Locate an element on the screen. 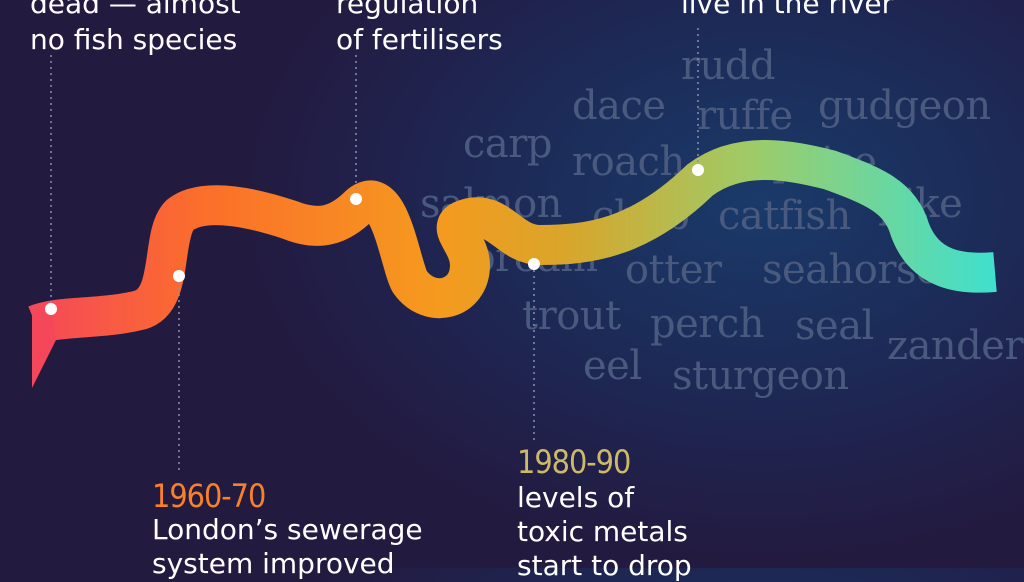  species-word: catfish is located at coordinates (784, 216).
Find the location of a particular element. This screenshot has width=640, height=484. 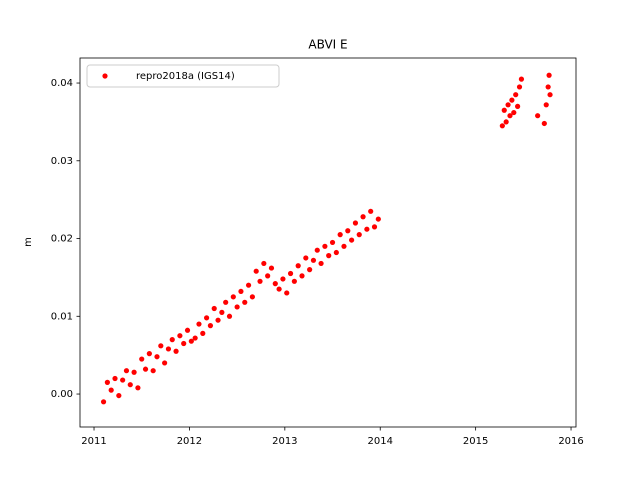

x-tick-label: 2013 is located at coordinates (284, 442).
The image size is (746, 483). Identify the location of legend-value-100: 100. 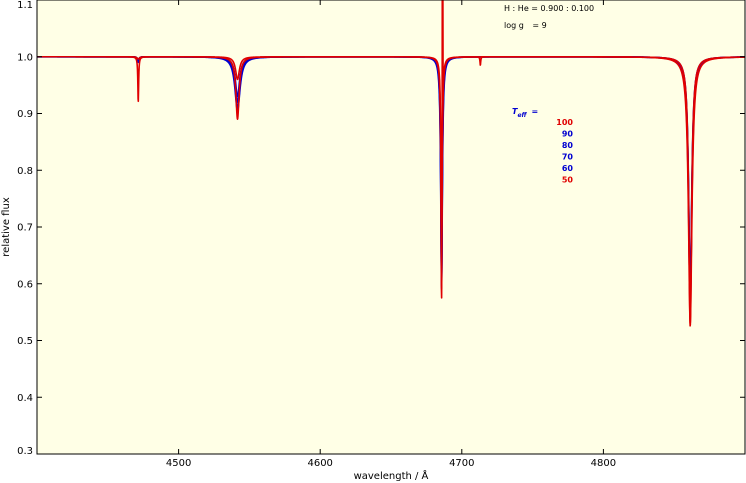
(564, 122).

========

Rewrite the material from the line holding "Find the location" through the end, inclusive, with "location" changed to "position" and nothing else altered. Leave the pictures out.

* [Your response]
Find the position of a particular element. This screenshot has width=640, height=484. 

x-tick-label: 2013 is located at coordinates (284, 442).
The image size is (746, 483). Identify the position of legend-value-100: 100. 
(564, 122).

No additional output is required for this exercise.